DJ Cia Esses estilos ou gêneros que você diz falam a língua da rua, a língua da comunidade, sabemos com quem estamos falando e os sonhos que temos porque somos do mesmo lugar. Lembra que antigamente as pessoas queriam um McDonald’s na quebrada? Depois começaram a ter agências bancárias, queríamos ter a rua asfaltada, hospital grande, faculdade, campo de futebol gramado, essas coisas que, por menor que fossem, eram distantes da gente, e isso acontece também com a música. Hoje, temos muitos shows acontecendo com ingressos caríssimos, distanciando a possibilidade de uma pessoa que ganha um salário mínimo poder curtir o show de um artista que ele gosta, e para piorar criam divisões nos eventos onde as pessoas que pagam menos ficam muitos metros de distância do artista, é horrível isso.

Levar esses shows pra comunidade onde as pessoas se conhecem e sonham com isso gera, além de autoestima, uma bandeira de que não estão lá esquecidos, dá a oportunidade de uma criança se ver no palco um dia, gera emprego, movimenta tudo. Quantas pessoas de outros lugares foram para lá curtir, chegaram, foram bem recebidos e curtiram muito um lugar. Lá no Rio, no Vidigal, virou ponto turístico porque era na favela, então toda comunidade tem sua beleza , é só saber enxergar. 

 

André Menezes Você acha que a pauta racial avançou no Brasil? 

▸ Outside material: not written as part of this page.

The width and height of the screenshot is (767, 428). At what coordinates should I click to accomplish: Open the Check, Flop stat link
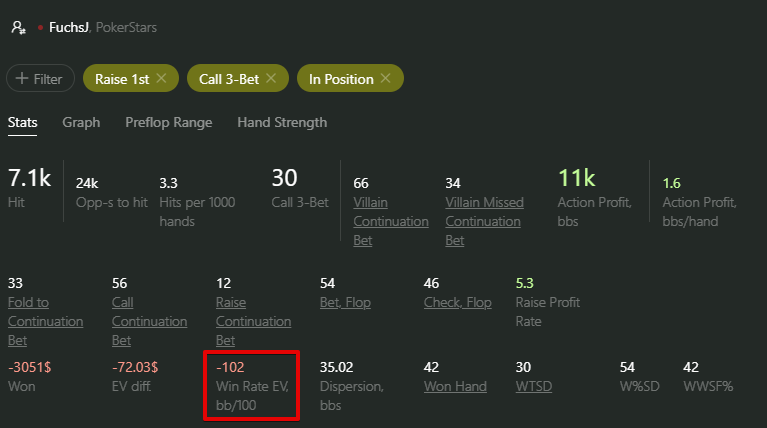tap(458, 302)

DJ Cia A pauta racial avançou, mas às vezes ela se perde quando a fala é forçada, quando é usada no momento errado, ou quando ela não favorece realmente o que se é preciso para o momento de reconstrução racial do Brasil. Ainda temos muito que fazer para que as coisas sejam muito mais levadas a sério, principalmente em termos de leis e ações tomadas muito rápido. O racista, ele tem que pagar e ter medo, já que não tem respeito, ele tem que pagar caro e ser exposto como racista, para que ele tenha vergonha de sair na rua com a lata estampada: sou racista. Ele vai sentir os olhares que muitos já sentiram e tentaram até se esconder 

 

André Menezes Como o festival contribuiu para a luta contra o preconceito? 

DJ Cia É uma primeira ação, né? Não dá para se falar no que foi contribuído, o que dá para se falar é que podemos fazer muito e muito mais para que as pessoas entendam  –  no caso as pessoas que eu me refiro são as que não conhecem e nunca viveram em uma comunidade –, que lá as pessoas são muito mais próximas umas das outras do que qualquer centro ou condomínio fechado. As pessoas se reconhecem, a mãe de uma criança nunca deixa uma outra criança sozinha na rua ou na praça. Faz isso em um lugar de boy pra ver, a criança fica ali como se não fosse filho de ninguém. A contribuição e a alegria das pessoas que nunca imaginaram poder ver o que viram e se divertiram. Olhem os comentários das pessoas na nossa página e vocês vão sentir o que estou falando.